Companies may be excited about doing Google-style analytics on all aspects of their business with Hadoop and other "big data" tools, but big businesses are bracing for bigger phone bills as big data is starting to generate big traffic across the distributed operations of enterprises.
This is music to the ears of Infineta Systems, a maker of a WAN optimization appliance that claims to have optimizations specifically tuned for big data workloads as opposed to the data-light enterprise applications that are often streamed across multiple data centers or broadcast out to remote branch offices through WAN links. To try to explain the network issues that businesses will be facing as they deploy analytics, Infineta commissioned Internet Research Group to talk to early adopters of commercial Hadoop and study the Big Traffic effect.
The Hadoop MapReduce algorithm and its Hadoop Distributed File System manages the replication and movement of data within the Hadoop cluster, and this is not where IRG says there will be a traffic jam. It is how data is staged going into the Hadoop clusters and what happens to it after it has been mapped and reduced that will cause the problem.

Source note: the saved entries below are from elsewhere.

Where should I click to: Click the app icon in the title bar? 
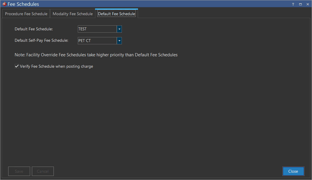(4, 4)
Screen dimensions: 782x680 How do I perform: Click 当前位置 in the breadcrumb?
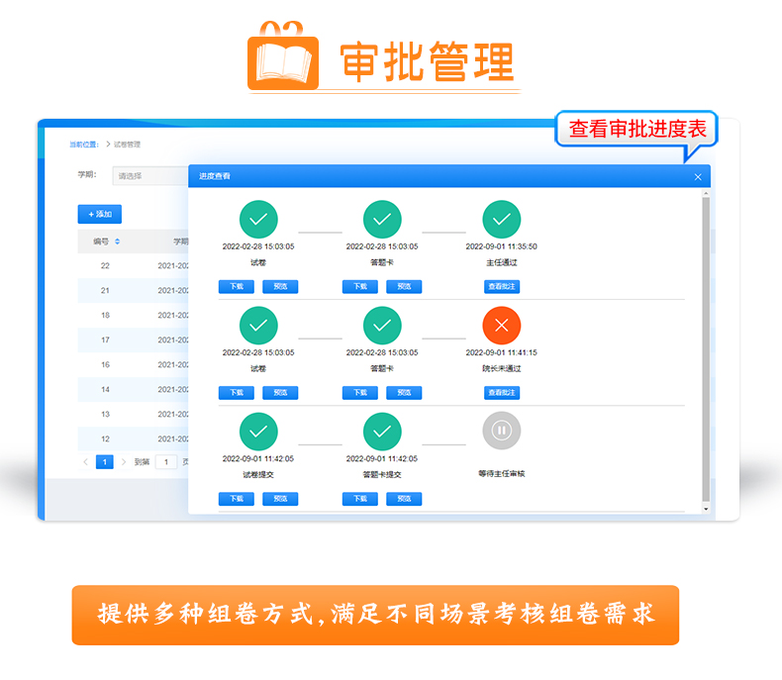[84, 145]
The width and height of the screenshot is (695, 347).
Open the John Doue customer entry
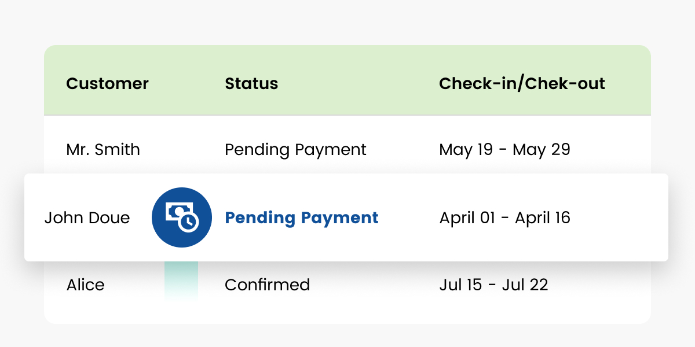point(87,217)
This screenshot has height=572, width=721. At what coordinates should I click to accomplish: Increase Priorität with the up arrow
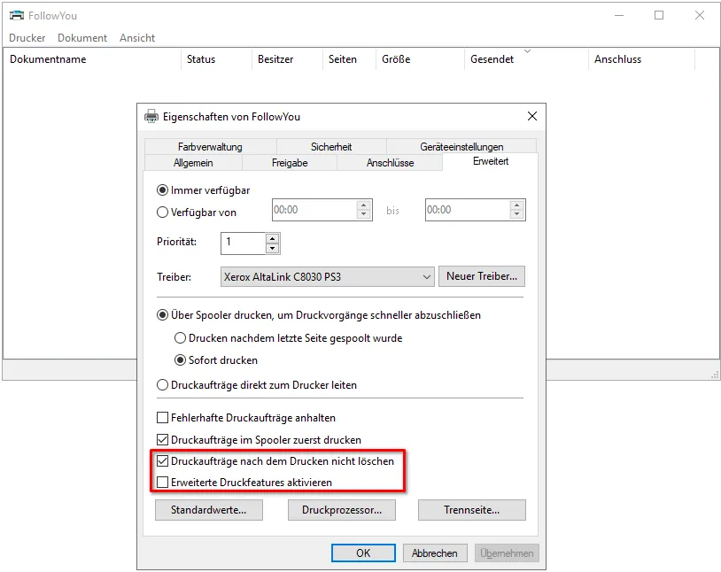tap(272, 237)
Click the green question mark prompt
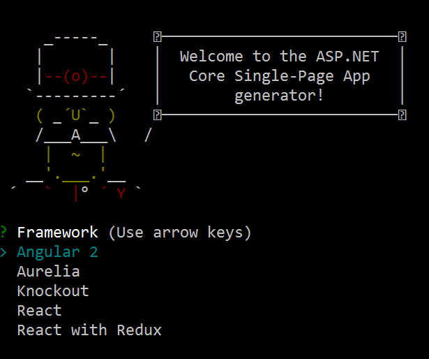The height and width of the screenshot is (359, 429). (x=3, y=233)
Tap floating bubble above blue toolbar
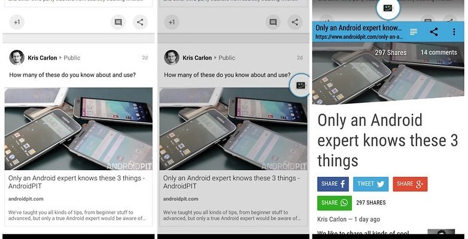 (388, 8)
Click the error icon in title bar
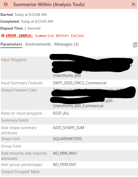Screen dimensions: 138x177 pyautogui.click(x=6, y=4)
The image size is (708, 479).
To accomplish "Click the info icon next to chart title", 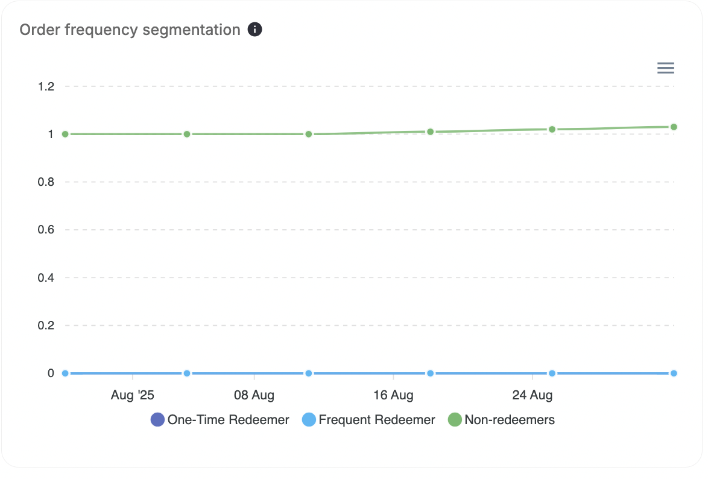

At companies like Google and Yahoo!, the Hadoop clusters that do the analysis and drive ad placements for those sites, targeting the best ad to a search item or a user profile, are all taking place within the same monster data center. But with big business, different parts of the operation are located in different parts of the world and therefore in different data centers.
Data has to be culled from back-office and other ERP, CRM, and SCM systems software (where data is generally stored in relational databases) and paired with consolidated information residing in data marts and data warehouses and with unstructured data such as log files and clickstreams from Web pages to make the correlations that get the right information in front of users' eyes and therefore help drive more business.
In some cases, departments or divisions within a company might not be retaining information that is suddenly thought of as useful for making correlations, and worse still, they may not have the bandwidth to continuously stream this data back to the central data center (or data centers) where Hadoop clusters are eagerly awaiting bits to munch upon.
Here's a concrete example. The Big Data, Big Traffic, and the WAN report from IRG, which you can read here (PDF), talks about a financial services company with an insurance division and headquarters in San Francisco, brokerage operations in New York, and banking in Chicago.
It makes sense to put a big Hadoop cluster (or multiple clusters) in one place to get economies of scale, but no matter where the Hadoop data muncher is located, data will have to come out of these three divisions and be integrated and then, after processing, passed back to the divisions for them to make use of in their applications. And, while not at real-time speeds, then in something that the batch-mode Hadoop can closely approximate. With a company running perhaps hundreds of Hadoop jobs daily, this is a lot of back and forth.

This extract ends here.